Paul Fazzone, General Manager of Cloud Native Apps at VMware added that PKS includes the latest Kubernetes release running on top of BOSH, as well as the VMware NSX network virtualization technology. The PKS effort will also benefit from existing VMware container efforts.
“We have done a lot of work integrating container technology over the last few years with our vSphere Integrated Containers (VIC) program,” Fazzone told eWEEK. “A lot of those integration points will be used to make PKS easy to deploy and hook into many of our operations, management and visibility products throughout the rest of the VMware portfolio.”
VMware first previewed vSphere Integrated Containers during its VMworld USA 2015 event as a way to run Docker containers on top of vSphere. At the VMworld 2016 Europe event, VMware announced that it would be supporting Kubernetes for its Photon platform, which provides a native approach to running containers without the need for vSphere. Fazzone noted that Photon is an open-source effort and as such PKS and VIC will now be VMware’s primary approach to offering commercially supported Kubernetes.
BOSH as part of PKS is not just an installer of Kubernetes, rather it’s a platform that can be used to help manage and orchestrate Kubernetes.
“The issue that BOSH solves is not about how to deploy a set of virtual machines once, but rather how do you keep a set of virtual machines and virtual resources in a guaranteed state over time,” Josh McKenty Pivotal’s vice president of Global Ecosystem Engineering told eWEEK.

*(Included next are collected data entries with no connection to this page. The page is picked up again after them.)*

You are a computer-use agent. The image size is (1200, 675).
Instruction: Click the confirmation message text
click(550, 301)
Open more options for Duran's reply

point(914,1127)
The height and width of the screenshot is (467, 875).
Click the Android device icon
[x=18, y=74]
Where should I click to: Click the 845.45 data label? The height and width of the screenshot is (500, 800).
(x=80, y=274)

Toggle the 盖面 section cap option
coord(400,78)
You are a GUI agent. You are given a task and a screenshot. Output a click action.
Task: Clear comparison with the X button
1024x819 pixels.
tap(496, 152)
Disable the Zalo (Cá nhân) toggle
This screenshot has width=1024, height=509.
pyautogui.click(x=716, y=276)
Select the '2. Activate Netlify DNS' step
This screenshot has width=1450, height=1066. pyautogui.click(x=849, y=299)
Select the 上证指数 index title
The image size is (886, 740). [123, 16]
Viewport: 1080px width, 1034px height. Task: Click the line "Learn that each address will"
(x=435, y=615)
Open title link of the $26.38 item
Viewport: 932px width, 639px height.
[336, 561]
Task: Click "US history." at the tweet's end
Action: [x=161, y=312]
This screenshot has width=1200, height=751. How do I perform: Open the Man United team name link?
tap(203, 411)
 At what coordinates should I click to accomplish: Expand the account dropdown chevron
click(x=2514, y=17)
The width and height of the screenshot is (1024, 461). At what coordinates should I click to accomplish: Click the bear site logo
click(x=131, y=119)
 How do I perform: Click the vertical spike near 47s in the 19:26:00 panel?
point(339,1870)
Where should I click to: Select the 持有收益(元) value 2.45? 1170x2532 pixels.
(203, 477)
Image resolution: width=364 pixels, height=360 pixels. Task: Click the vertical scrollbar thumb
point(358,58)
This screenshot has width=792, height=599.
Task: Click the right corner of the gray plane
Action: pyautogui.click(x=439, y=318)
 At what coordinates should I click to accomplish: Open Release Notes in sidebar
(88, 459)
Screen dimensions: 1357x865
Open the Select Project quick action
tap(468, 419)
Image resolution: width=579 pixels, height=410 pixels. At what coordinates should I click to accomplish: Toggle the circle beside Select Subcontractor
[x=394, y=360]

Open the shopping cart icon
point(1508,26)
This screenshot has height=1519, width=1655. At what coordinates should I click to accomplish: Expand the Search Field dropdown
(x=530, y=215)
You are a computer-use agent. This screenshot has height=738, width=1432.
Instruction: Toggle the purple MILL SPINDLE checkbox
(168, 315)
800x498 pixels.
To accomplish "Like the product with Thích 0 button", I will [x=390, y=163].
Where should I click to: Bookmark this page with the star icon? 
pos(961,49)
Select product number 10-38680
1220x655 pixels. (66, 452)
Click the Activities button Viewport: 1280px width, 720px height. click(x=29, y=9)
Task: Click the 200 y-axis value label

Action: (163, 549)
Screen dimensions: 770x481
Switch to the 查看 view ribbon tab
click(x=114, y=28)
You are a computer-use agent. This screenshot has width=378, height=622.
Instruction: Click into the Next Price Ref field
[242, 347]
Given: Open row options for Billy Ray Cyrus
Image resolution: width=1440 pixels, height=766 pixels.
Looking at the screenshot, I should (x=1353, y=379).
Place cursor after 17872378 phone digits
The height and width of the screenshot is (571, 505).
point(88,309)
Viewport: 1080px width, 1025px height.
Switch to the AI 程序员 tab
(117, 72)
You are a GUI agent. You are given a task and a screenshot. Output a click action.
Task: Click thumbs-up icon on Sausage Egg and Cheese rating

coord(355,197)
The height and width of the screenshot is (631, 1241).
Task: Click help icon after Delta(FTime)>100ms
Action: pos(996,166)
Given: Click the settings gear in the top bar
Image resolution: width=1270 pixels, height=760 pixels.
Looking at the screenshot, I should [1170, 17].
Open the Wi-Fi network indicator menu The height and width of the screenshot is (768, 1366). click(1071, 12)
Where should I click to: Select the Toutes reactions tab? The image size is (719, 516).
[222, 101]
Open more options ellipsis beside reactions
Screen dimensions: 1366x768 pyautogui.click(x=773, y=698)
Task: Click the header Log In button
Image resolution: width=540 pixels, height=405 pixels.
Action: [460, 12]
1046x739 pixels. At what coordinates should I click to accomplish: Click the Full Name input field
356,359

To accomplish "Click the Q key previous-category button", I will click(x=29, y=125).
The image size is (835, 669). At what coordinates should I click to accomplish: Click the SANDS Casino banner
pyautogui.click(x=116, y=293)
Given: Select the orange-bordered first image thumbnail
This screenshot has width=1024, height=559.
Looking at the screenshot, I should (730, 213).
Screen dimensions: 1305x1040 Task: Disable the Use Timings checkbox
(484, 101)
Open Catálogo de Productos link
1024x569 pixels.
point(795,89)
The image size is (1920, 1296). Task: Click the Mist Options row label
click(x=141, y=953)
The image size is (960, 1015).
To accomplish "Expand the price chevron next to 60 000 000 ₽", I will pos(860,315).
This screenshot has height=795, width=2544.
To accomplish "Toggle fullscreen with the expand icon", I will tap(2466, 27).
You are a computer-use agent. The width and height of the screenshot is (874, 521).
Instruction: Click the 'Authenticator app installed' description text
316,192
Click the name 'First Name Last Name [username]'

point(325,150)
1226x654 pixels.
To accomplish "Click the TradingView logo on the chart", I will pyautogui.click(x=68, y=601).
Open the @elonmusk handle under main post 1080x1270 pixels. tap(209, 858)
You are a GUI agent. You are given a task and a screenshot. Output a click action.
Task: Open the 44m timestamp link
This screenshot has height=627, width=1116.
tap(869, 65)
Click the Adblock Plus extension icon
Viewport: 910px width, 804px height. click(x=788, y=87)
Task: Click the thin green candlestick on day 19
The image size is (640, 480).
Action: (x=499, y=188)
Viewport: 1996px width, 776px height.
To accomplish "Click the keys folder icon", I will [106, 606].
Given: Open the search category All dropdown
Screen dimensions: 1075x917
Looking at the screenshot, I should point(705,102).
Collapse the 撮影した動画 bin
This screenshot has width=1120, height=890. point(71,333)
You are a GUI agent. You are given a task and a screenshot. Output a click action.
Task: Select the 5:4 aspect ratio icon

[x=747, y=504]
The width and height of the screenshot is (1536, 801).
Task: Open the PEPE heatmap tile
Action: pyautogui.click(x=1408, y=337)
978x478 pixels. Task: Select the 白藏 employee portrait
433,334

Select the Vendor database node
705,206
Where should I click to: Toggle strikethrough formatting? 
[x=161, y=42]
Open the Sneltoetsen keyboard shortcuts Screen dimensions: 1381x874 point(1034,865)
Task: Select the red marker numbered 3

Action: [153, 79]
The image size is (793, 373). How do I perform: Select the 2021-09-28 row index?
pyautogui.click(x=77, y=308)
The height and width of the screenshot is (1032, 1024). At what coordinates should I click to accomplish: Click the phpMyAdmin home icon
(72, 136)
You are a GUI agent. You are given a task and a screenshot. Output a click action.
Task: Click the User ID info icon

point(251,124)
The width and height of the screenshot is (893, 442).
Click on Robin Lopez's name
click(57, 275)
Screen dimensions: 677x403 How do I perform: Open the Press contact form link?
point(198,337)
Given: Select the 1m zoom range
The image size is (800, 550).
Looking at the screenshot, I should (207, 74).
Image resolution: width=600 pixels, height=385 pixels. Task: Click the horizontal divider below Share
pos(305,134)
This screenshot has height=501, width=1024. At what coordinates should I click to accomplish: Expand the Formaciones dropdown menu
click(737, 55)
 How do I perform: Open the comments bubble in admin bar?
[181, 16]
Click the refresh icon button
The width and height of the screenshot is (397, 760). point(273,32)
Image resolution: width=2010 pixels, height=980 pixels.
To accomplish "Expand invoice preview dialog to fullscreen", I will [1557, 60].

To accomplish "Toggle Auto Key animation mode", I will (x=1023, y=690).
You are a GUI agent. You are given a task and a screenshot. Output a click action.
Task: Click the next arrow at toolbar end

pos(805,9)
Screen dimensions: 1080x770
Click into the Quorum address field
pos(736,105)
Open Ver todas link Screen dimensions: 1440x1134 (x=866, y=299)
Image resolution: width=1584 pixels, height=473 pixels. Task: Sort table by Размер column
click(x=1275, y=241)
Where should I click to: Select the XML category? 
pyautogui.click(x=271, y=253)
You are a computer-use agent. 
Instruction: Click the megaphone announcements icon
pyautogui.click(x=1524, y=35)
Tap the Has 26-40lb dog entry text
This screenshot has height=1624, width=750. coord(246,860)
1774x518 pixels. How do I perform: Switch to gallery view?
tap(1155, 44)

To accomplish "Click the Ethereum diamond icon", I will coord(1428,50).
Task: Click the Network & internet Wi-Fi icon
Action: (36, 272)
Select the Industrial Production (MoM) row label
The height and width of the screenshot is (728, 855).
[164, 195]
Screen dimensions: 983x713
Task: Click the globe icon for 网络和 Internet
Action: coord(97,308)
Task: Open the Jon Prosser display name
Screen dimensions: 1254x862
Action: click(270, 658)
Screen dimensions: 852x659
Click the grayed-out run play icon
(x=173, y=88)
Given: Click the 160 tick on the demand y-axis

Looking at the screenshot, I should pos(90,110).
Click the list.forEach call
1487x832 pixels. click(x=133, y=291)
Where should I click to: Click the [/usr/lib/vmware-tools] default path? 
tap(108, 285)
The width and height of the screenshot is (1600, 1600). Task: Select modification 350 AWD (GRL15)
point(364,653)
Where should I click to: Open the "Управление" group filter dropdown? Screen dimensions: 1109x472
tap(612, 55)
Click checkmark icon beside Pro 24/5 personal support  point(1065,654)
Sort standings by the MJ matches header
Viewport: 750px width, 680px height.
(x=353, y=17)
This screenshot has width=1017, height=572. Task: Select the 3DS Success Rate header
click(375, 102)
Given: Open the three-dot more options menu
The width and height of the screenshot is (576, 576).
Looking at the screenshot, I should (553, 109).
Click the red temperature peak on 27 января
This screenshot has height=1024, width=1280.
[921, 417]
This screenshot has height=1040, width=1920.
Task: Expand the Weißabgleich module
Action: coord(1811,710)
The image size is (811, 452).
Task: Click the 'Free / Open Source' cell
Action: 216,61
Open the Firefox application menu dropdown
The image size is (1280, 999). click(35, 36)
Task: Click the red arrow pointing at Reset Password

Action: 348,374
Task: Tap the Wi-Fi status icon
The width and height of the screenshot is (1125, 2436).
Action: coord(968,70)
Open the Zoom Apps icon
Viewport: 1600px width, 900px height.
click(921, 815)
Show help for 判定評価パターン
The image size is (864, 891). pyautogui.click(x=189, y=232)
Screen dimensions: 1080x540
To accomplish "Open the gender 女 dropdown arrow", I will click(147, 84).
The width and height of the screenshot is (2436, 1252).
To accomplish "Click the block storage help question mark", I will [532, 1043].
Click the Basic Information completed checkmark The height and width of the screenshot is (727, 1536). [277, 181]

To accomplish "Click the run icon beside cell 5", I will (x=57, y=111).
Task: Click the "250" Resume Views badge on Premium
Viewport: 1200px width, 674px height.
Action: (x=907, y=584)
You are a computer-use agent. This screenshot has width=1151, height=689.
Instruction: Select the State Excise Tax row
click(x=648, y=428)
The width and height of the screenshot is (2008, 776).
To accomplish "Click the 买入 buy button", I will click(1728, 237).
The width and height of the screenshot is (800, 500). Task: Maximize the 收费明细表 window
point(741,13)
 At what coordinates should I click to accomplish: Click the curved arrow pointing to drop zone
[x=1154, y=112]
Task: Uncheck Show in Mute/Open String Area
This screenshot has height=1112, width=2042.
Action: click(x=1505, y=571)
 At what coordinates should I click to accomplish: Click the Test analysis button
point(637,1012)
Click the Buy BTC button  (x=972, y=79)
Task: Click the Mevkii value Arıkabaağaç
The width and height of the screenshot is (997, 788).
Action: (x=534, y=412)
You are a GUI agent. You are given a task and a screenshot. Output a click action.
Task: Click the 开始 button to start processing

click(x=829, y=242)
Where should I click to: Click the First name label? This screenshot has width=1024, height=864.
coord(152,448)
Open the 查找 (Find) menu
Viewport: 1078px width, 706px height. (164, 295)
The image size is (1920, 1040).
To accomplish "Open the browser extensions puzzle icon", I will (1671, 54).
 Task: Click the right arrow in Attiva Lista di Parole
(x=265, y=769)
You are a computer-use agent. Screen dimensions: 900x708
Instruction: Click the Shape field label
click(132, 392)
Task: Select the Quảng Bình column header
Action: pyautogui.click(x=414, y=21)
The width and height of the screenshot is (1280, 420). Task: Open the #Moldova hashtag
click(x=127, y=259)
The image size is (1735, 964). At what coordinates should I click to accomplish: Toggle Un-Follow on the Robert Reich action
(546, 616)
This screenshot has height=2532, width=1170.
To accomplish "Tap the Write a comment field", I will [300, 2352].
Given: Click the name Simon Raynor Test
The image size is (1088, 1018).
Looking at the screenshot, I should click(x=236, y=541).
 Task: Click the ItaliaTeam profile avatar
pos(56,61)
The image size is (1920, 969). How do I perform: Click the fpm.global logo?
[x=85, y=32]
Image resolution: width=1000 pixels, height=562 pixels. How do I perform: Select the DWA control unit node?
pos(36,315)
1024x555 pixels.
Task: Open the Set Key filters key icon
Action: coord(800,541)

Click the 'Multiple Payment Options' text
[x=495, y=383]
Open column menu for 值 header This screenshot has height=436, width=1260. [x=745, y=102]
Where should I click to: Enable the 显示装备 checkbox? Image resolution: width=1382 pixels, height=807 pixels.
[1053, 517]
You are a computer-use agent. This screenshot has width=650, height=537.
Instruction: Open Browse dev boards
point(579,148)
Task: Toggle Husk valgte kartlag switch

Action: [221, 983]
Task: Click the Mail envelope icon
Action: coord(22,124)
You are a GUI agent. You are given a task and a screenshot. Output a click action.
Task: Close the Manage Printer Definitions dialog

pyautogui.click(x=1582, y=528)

McKenty said that BOSH has become a popular way for organizations to orchestrate complex distributed systems at the virtual machine level. He added that the pain point that the Project Kubo effort between Pivotal and Google aimed to relieve was about the challenges of managing Kubernetes upgrades and maintenance.
“Using BOSH to manage Kubernetes, delivers the same benefits that we have been able to deliver to the Cloud Foundry ecosystem, including zero downtime and easy upgrades,” McKenty said.
Cloud Foundry is an open-source Platform-as-a-Service technology that was originally developed by VMware and then spun out as a separate company that become Pivotal in 2012. Development of the platform is now managed under the governance of the Linux Foundation’s Cloud Foundry Foundation. Though BOSH was created as an integral element of Cloud Foundry, it is now also a standalone tool, which is how is it can be deployed in support of PKS.
“PKS is a standalone separate product, though it is very compatible with Cloud Foundry,” McKenty said. “The same BOSH deployment experience that an organization would use for Cloud Foundry is also used for PKS and the same distribution mechanism we have with the Pivotal website for package updates will be available for PKS as well.”